Lawsuit Overview
May 8, 2017 (Shareholders Foundation) - An investor, who currently holds shares of DigitalGlobe Inc (NYSE:DGI), filed a lawsuit in effort to halt the proposed takeover of DigitalGlobe Inc. by MacDonald, Dettwiler and Associates Ltd for $35.00 per share. The plaintiff alleges that the defendants breached their fiduciary duties owed to NYSE:DGI stockholders by agreeing to sell DigitalGlobe Inc
cheaply via an unfair process to MacDonald, Dettwiler and Associates Ltd.
On February 24, 2017, MacDonald, Dettwiler and Associates Ltd. and DigitalGlobe Inc (NYSE:DGI) announced they have entered into a merger agreement, pursuant to which MacDonald, Dettwiler and Associates Ltd will acquire DigitalGlobe for US$35.00 per share in a combination of cash and stock.

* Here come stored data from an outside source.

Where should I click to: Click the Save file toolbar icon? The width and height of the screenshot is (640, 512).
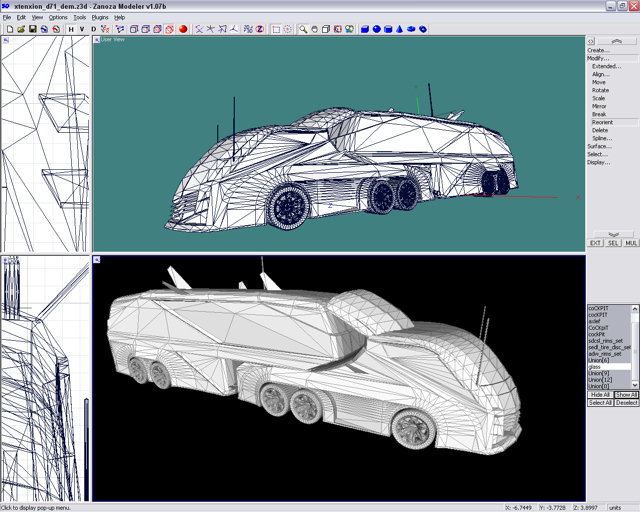click(x=32, y=29)
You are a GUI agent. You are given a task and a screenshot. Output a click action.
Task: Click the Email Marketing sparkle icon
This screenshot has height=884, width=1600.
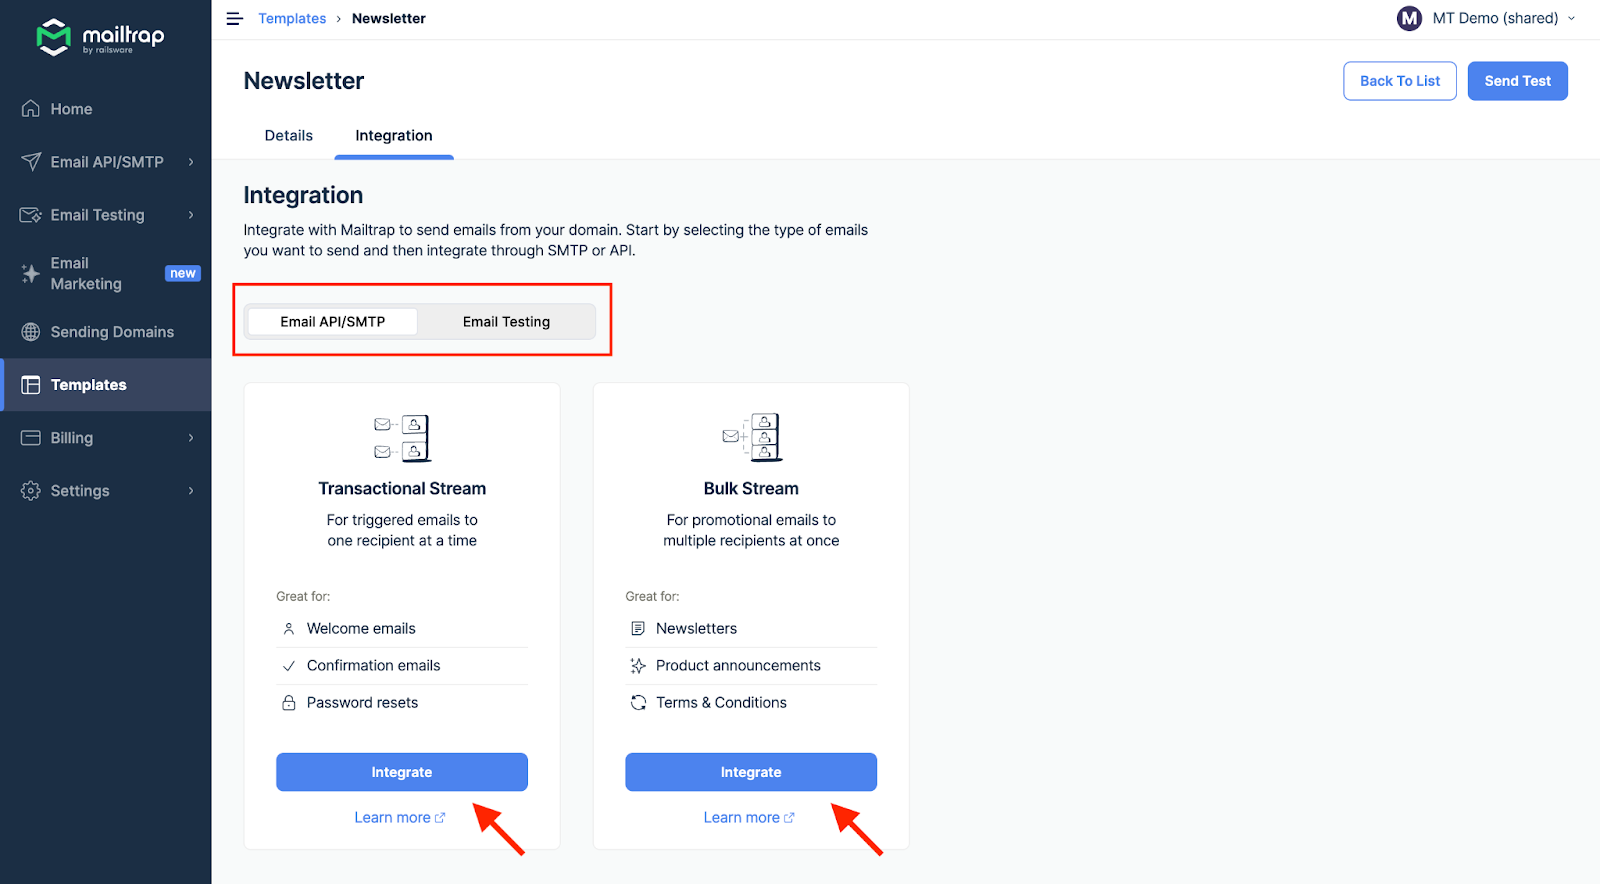pos(29,272)
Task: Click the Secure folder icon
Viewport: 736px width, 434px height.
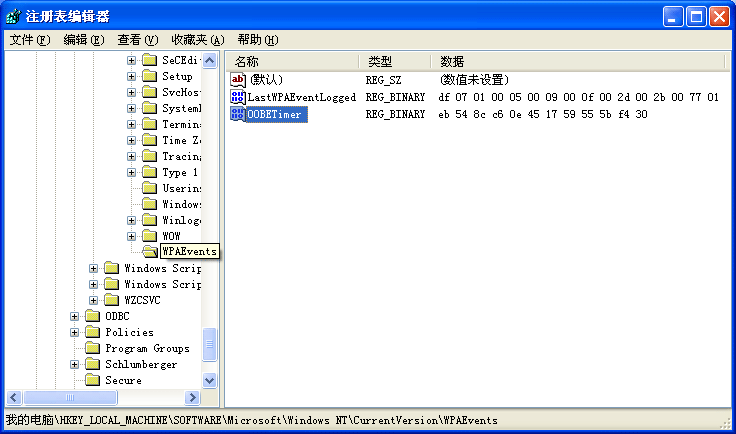Action: point(92,380)
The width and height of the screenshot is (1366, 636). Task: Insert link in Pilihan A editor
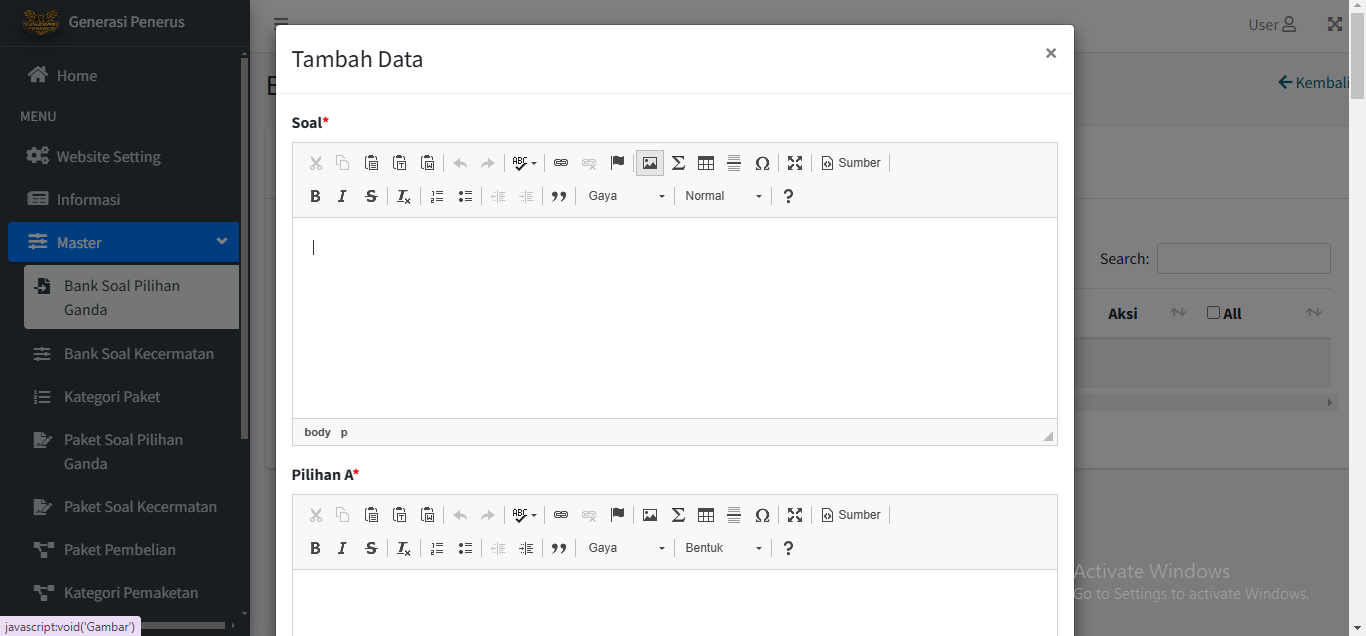561,515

However, plaintiff claims that the proposed consideration NYSE:DGI shareholders will receive is grossly inadequate and undervalues DigitalGlobe Inc. Indeed, at least one analyst has set the high price target for NYSE:DGI shares at $44.00 per share. Furthermore, DigitalGlobe Inc reported that its annual Total Revenue rose from $702.40 million in 2015 to $725.40 million in 2016 and that its Net Income grew from $23.30 million in 2015 to $26.50 million in 2016. Shares of DigitalGlobe Inc (NYSE:DGI) reached in 2014 as high as $42.67 per share. In addition, the plaintiff alleges that the process is also unfair NYSE:DGI stockholders. The plaintiff claims that the defendants agreed to preclusive deal protection devices, such as a No solicitation and a $85 million termination fee provision, that deter other bidders from making a superior offer for the company.